§ **Exercise task**: Print the entries below verbatim, line by line, leaving nothing out and adding nothing.

§ **The input**:
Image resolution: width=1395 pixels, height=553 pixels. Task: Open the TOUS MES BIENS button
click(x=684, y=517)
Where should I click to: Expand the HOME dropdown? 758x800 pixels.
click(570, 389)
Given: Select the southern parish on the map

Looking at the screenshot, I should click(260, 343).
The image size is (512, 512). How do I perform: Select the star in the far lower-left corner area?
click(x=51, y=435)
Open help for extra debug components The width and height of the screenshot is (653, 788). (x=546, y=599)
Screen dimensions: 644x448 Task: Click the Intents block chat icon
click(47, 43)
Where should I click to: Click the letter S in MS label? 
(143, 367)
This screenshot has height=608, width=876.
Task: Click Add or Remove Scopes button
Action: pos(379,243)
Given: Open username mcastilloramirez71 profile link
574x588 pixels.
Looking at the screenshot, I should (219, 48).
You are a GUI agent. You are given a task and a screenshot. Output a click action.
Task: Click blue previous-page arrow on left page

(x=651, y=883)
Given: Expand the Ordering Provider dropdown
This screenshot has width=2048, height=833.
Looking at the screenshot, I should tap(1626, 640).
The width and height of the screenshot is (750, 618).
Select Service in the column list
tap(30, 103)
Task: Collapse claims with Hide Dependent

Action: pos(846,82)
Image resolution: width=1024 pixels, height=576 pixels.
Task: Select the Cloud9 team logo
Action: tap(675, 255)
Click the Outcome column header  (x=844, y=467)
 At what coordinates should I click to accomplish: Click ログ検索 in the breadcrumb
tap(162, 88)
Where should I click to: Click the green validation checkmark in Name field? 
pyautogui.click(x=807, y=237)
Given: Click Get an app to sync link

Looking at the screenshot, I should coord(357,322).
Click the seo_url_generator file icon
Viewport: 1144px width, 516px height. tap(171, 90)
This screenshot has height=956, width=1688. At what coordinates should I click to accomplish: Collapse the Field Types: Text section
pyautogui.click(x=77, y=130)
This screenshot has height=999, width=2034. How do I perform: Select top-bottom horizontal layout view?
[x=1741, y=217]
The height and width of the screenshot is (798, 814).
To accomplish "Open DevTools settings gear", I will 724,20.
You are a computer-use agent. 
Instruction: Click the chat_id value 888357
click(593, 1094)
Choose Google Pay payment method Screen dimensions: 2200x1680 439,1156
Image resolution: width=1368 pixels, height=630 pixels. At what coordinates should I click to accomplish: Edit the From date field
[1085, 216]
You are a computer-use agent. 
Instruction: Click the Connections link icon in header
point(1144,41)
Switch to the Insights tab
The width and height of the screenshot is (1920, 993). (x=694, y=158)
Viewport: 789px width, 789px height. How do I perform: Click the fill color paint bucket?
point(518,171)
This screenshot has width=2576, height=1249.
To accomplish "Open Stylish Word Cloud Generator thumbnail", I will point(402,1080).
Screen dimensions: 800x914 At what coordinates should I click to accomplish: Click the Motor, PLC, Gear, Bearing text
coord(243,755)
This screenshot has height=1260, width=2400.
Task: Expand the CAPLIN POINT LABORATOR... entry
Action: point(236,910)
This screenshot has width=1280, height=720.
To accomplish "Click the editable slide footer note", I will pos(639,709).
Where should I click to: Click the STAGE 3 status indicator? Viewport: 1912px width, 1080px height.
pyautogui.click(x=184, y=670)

§ **Task result**:
Image resolution: width=1395 pixels, height=553 pixels. Task: Open the TOUS MES BIENS button
click(x=684, y=517)
Where should I click to: Expand the HOME dropdown? 758x800 pixels.
click(570, 389)
Given: Select the southern parish on the map

Looking at the screenshot, I should click(260, 343).
The image size is (512, 512). How do I perform: Select the star in the far lower-left corner area?
click(x=51, y=435)
Open help for extra debug components The width and height of the screenshot is (653, 788). (x=546, y=599)
Screen dimensions: 644x448 Task: Click the Intents block chat icon
click(47, 43)
Where should I click to: Click the letter S in MS label? 
(143, 367)
This screenshot has height=608, width=876.
Task: Click Add or Remove Scopes button
Action: pos(379,243)
Given: Open username mcastilloramirez71 profile link
574x588 pixels.
Looking at the screenshot, I should (219, 48).
You are a GUI agent. You are given a task and a screenshot. Output a click action.
Task: Click blue previous-page arrow on left page

(x=651, y=883)
Given: Expand the Ordering Provider dropdown
This screenshot has width=2048, height=833.
Looking at the screenshot, I should tap(1626, 640).
The width and height of the screenshot is (750, 618).
Select Service in the column list
tap(30, 103)
Task: Collapse claims with Hide Dependent

Action: pos(846,82)
Image resolution: width=1024 pixels, height=576 pixels.
Task: Select the Cloud9 team logo
Action: tap(675, 255)
Click the Outcome column header  (x=844, y=467)
 At what coordinates should I click to accomplish: Click ログ検索 in the breadcrumb
tap(162, 88)
Where should I click to: Click the green validation checkmark in Name field? 
pyautogui.click(x=807, y=237)
Given: Click Get an app to sync link

Looking at the screenshot, I should coord(357,322).
Click the seo_url_generator file icon
Viewport: 1144px width, 516px height. tap(171, 90)
This screenshot has height=956, width=1688. At what coordinates should I click to accomplish: Collapse the Field Types: Text section
pyautogui.click(x=77, y=130)
This screenshot has height=999, width=2034. How do I perform: Select top-bottom horizontal layout view?
[x=1741, y=217]
The height and width of the screenshot is (798, 814).
To accomplish "Open DevTools settings gear", I will 724,20.
You are a computer-use agent. 
Instruction: Click the chat_id value 888357
click(593, 1094)
Choose Google Pay payment method Screen dimensions: 2200x1680 439,1156
Image resolution: width=1368 pixels, height=630 pixels. At what coordinates should I click to accomplish: Edit the From date field
[1085, 216]
You are a computer-use agent. 
Instruction: Click the Connections link icon in header
point(1144,41)
Switch to the Insights tab
The width and height of the screenshot is (1920, 993). (x=694, y=158)
Viewport: 789px width, 789px height. How do I perform: Click the fill color paint bucket?
point(518,171)
This screenshot has width=2576, height=1249.
To accomplish "Open Stylish Word Cloud Generator thumbnail", I will point(402,1080).
Screen dimensions: 800x914 At what coordinates should I click to accomplish: Click the Motor, PLC, Gear, Bearing text
coord(243,755)
This screenshot has height=1260, width=2400.
Task: Expand the CAPLIN POINT LABORATOR... entry
Action: point(236,910)
This screenshot has width=1280, height=720.
To accomplish "Click the editable slide footer note", I will pos(639,709).
Where should I click to: Click the STAGE 3 status indicator? Viewport: 1912px width, 1080px height.
pyautogui.click(x=184, y=670)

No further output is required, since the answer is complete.